Liver failure (hepatoxicity) is a side effect found amongst prescription drugs that has been linked to the use of Arava. Since Arava was approved in 1998, there have been at least 130 reports of severe liver toxicity. The actual number of reported side effects that the FDA receives is estimated to be just 5-10% of the actual number of adverse effects experienced.
The liver plays a central role in transforming and clearing chemicals and is susceptible to the toxicity from these agents. Hepatoxicity generally occurs when a large part of the liver has become damaged beyond repair. Prescription drugs can cause liver failure, and Arava has been reported to have caused 12 deaths due to liver failure. Most instances of liver failure require a liver transplant in order to avoid death. The FDA has six times more reports of Arava liver damage than in methotrexate users despite thousands more people using the older rheumatoid drug.
The relationship between Arava and liver failure is complicated by the buildup of the drug in liver tissue. Warnings currently appear on the packaging, noting that the drug can remain in body tissue for up to months at a time, meaning that damage may continue long after the patient ceases to take the medication. There is a drug elimination procedure, but without completing it, patients can show significant levels of Arava for up to two years after cessation.

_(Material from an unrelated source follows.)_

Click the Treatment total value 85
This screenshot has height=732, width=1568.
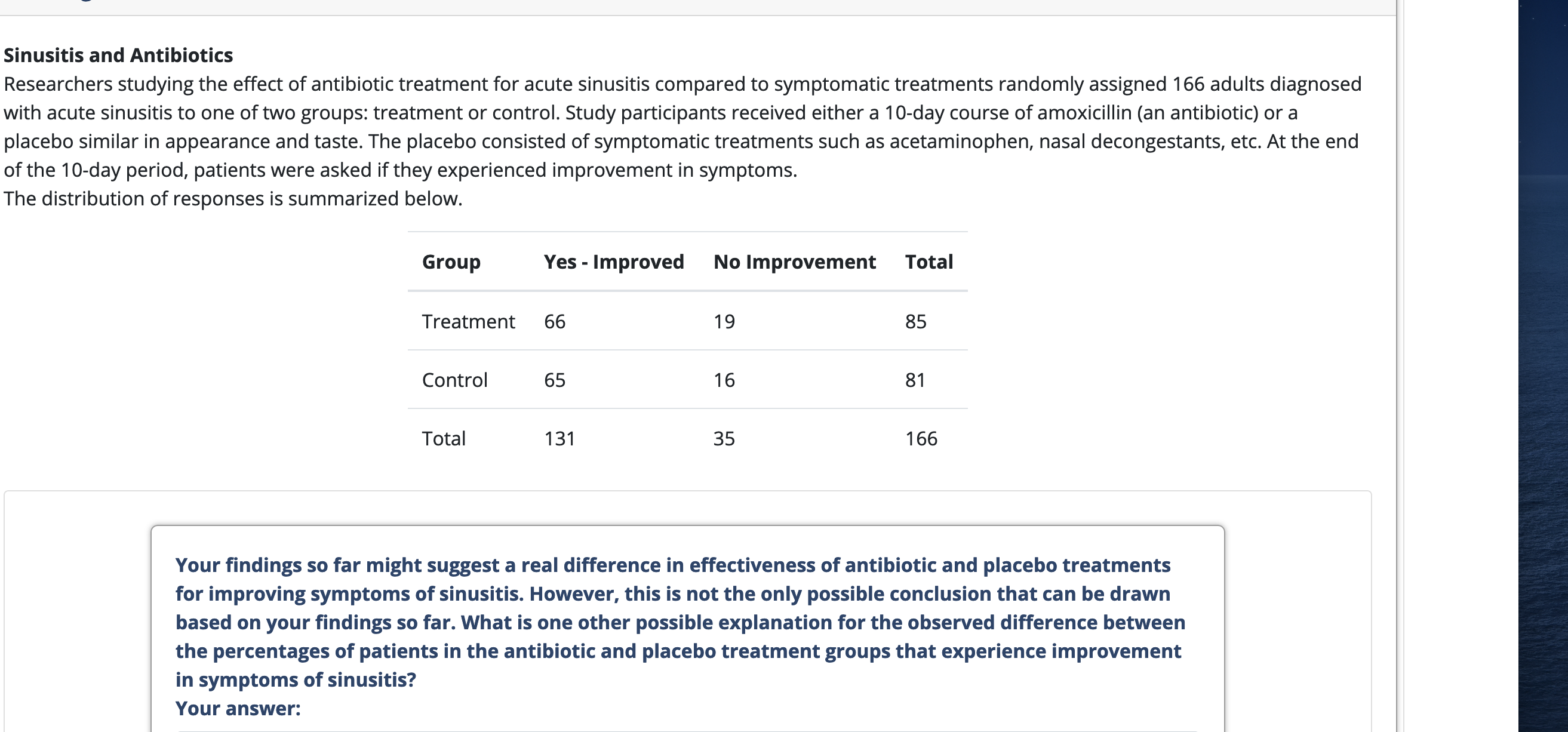[x=915, y=321]
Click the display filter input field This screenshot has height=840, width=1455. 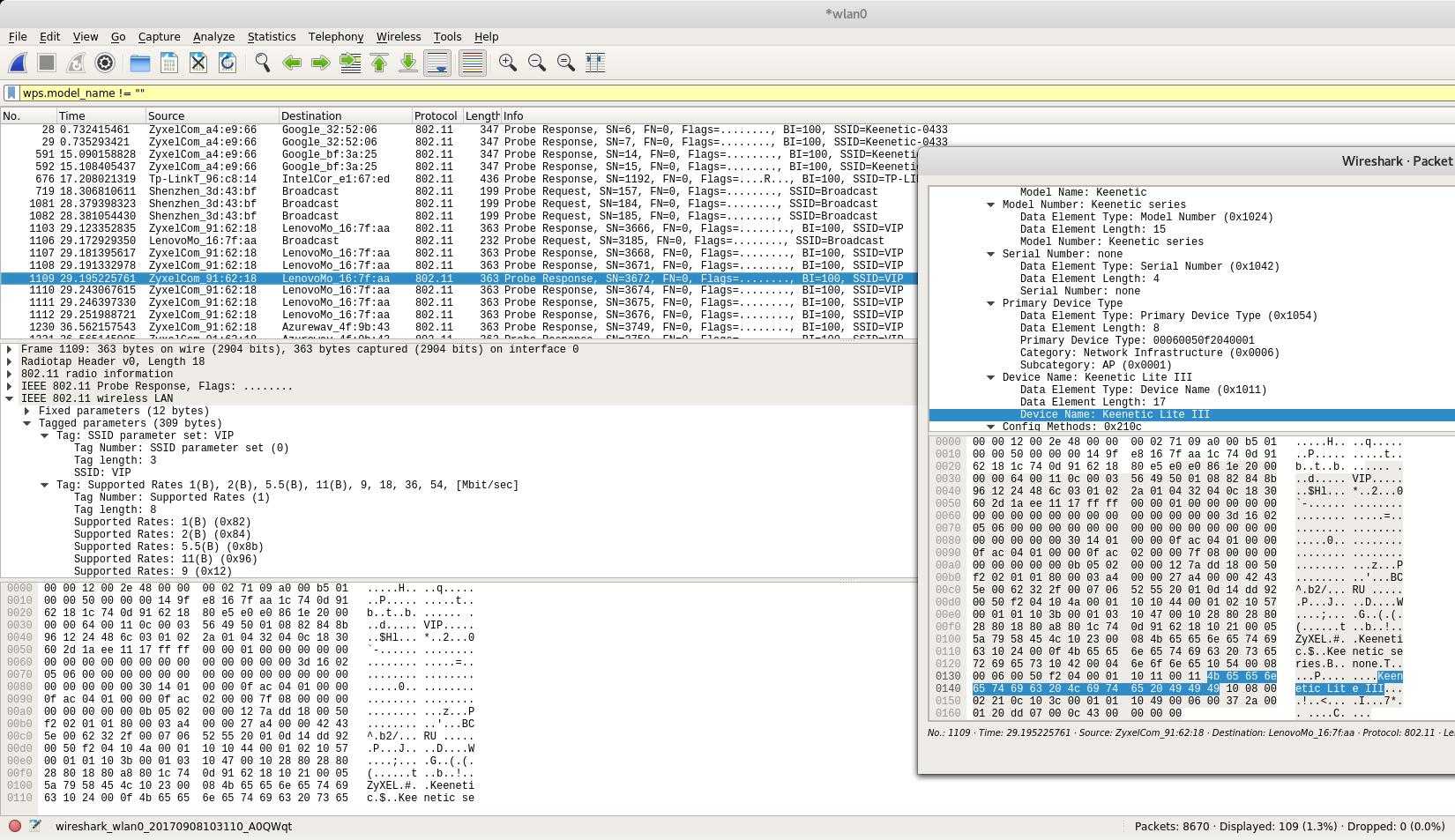705,93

Because of the high number of cases demonstrating connections between the use of Arava and liver failure, doctors are now required to conduct liver tests every month to monitor the effects of the drug. Even with this testing, there is virtually no way to predict who will suffer from the side effects of Arava, and liver damage would be heightened due to the amount of time it takes to remove the drug from the patient’s system.